What to produce:
Report the tally of lines in the material below that have the string "height", with no other output.

Dataset records:
- - - -
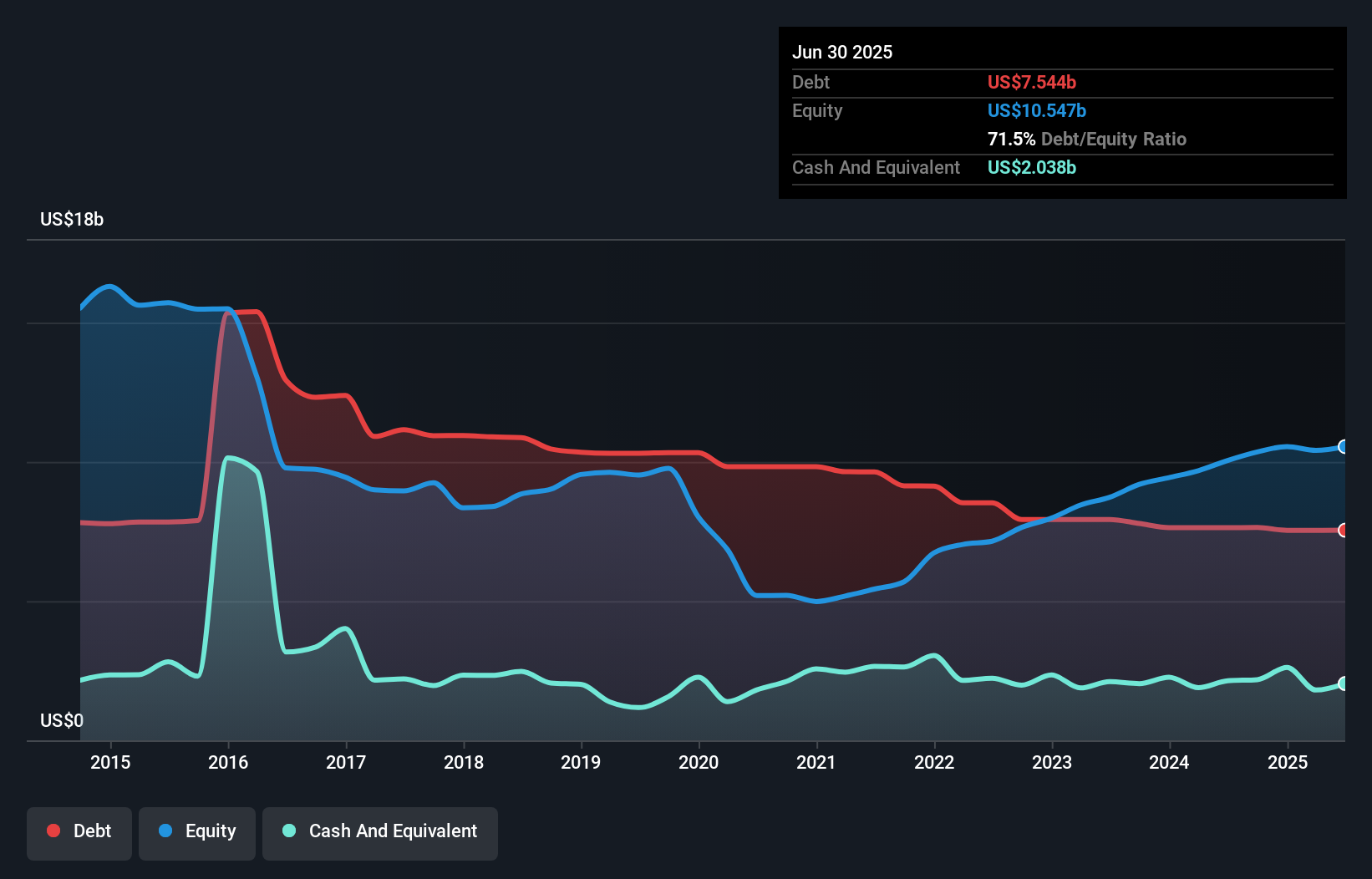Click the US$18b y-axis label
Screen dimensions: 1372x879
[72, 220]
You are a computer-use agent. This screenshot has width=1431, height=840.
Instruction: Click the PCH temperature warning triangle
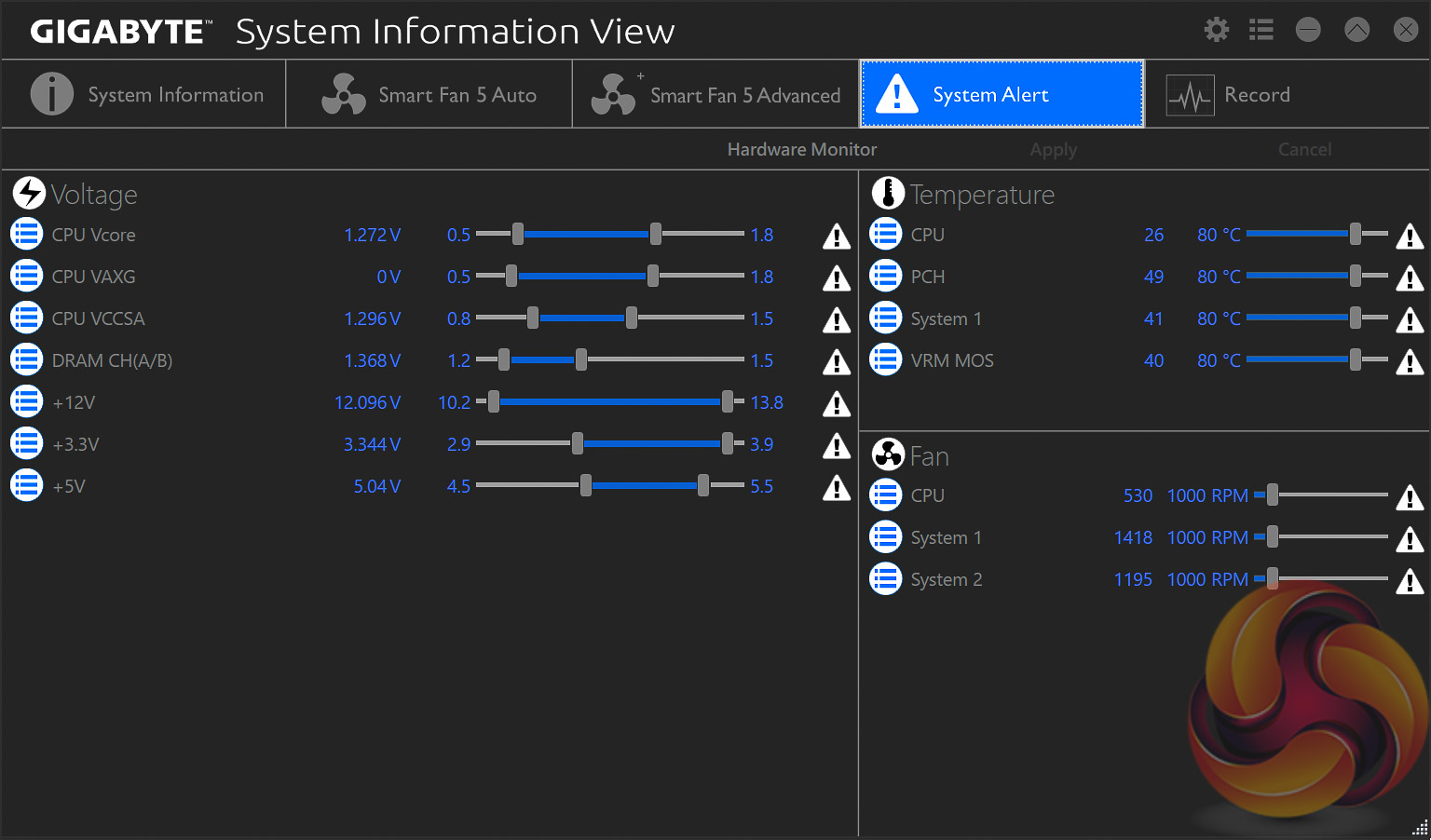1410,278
- - - -
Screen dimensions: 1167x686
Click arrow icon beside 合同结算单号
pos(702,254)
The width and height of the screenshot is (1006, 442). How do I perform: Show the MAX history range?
- - - -
Your solution:
2